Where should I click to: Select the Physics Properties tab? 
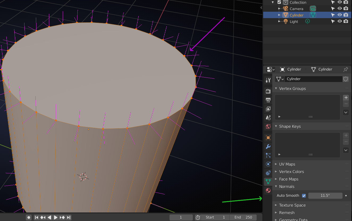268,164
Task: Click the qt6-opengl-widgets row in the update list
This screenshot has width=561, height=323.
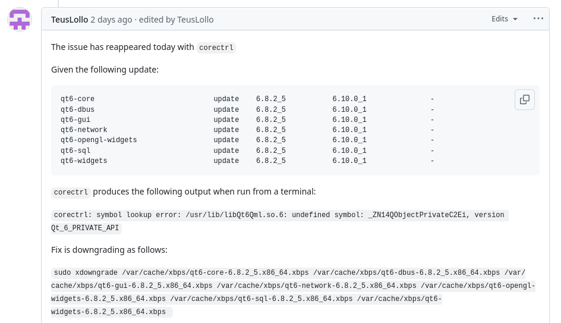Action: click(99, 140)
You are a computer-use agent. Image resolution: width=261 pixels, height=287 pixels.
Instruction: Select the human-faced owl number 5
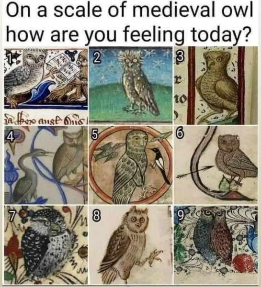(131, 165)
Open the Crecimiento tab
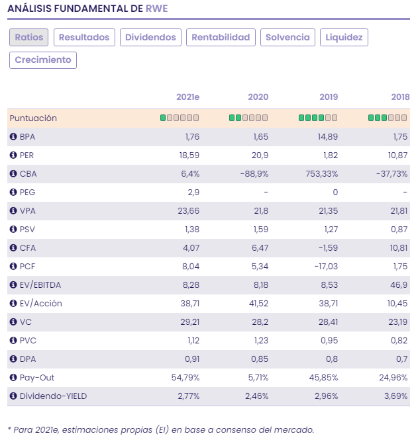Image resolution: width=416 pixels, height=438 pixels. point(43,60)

───

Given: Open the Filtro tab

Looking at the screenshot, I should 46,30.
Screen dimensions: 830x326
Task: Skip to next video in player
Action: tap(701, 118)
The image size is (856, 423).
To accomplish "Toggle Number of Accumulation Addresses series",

───

_TASK REQUIREMENTS_
Copy the stretch of lines from the one containing "Task: Click the" through the one containing "Image resolution: width=416", leaving out the pictures.

_THE RESULT_
Task: Click the qt6-opengl-widgets row in the update list
This screenshot has width=561, height=323.
Action: click(99, 140)
You are a computer-use agent. Image resolution: width=261 pixels, height=287 pixels.
Instruction: Select the human-faced owl number 5
(131, 165)
Open the Crecimiento tab
Image resolution: width=416 pixels, height=438 pixels. point(43,60)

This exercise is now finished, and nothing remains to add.